The Thomas More Law Center, which represents Ingalls, called the case “unprecedented” in a statement in 2016.

“For reasons that can only be described as politically motivated, the Attorney General has transformed an unverified noise complaint by Planned Parenthood into a civil rights complaint against a young Christian pro-life advocate,” the law firm said.

Erin Kuenzig, trial counsel for the firm, said previously: “The Attorney General’s baseless pro-abortion tactic seeks to silence pro-life speech. Such biased action by a state’s chief law enforcement officer is not only unconstitutional, but it also corrupts the entire justice system.”

According to the Thomas More Law Center, the attorney general’s legal actions are based solely on Planned Parenthood’s complaint to the Portland Police Department. The legal firm said the state attorney general is clearly biased in her actions, seizing an opportunity to silence the pro-life message.

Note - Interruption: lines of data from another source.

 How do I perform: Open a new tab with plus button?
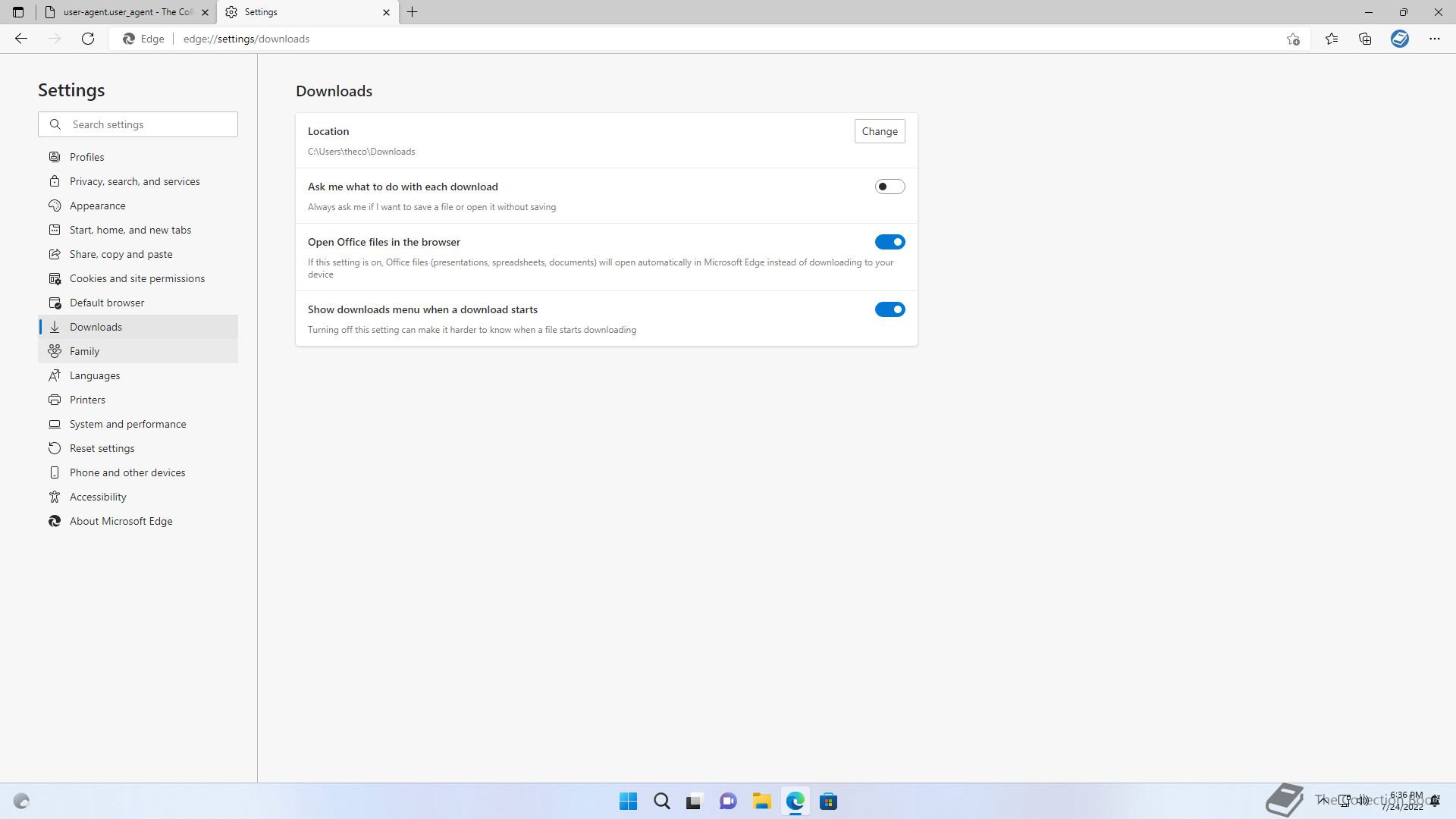tap(413, 12)
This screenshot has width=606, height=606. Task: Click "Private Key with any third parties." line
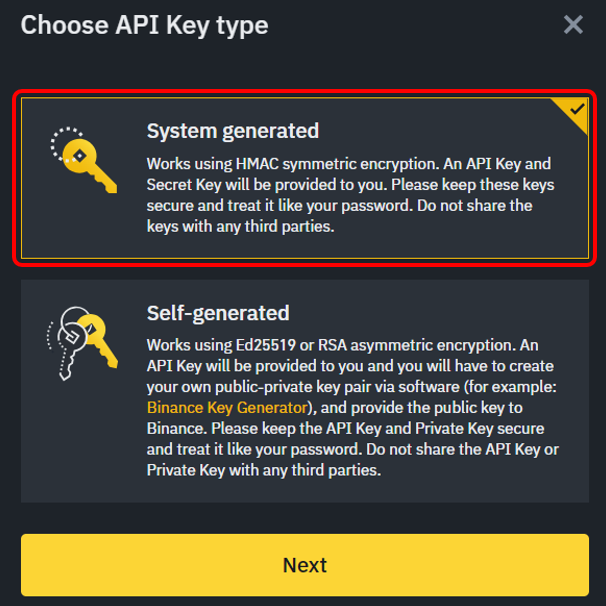click(x=264, y=470)
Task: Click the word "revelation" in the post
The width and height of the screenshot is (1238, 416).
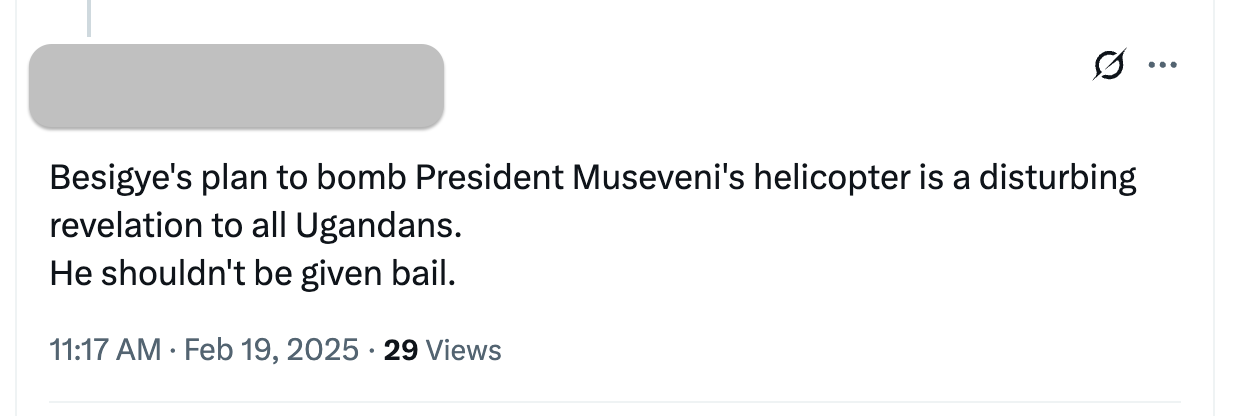Action: (125, 226)
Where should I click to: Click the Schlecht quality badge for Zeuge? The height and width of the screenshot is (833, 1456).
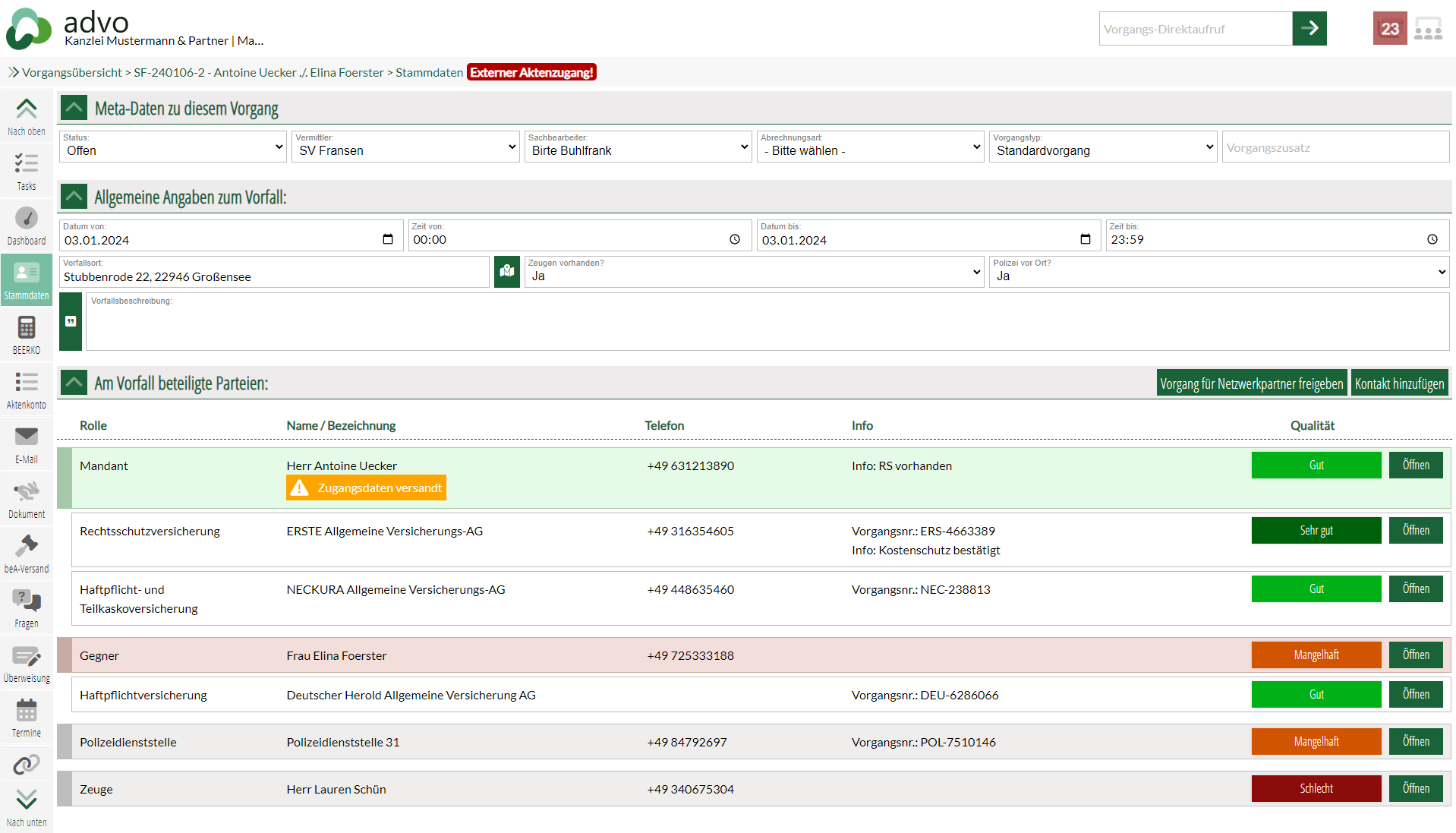[x=1316, y=788]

In a separate but related case, fellow pro-life advocate Andrew March challenged the Portland noise ordinance, but lost in an appeal to the First Circuit Court of Appeals.

The city and state have been trying to censor pro-lifers’ free speech in a number of ways. In 2013, the Portland City Council enacted a 39-foot “buffer zone” around abortion clinics at the urging of Planned Parenthood, LifeNews previously reported. A judge struck down the ordinance after pro-life advocates sued. An agreement reached in 2016 in U.S. District Court required the city to pay $56,500 in legal fees to pro-lifers, according to the Bangor Daily News.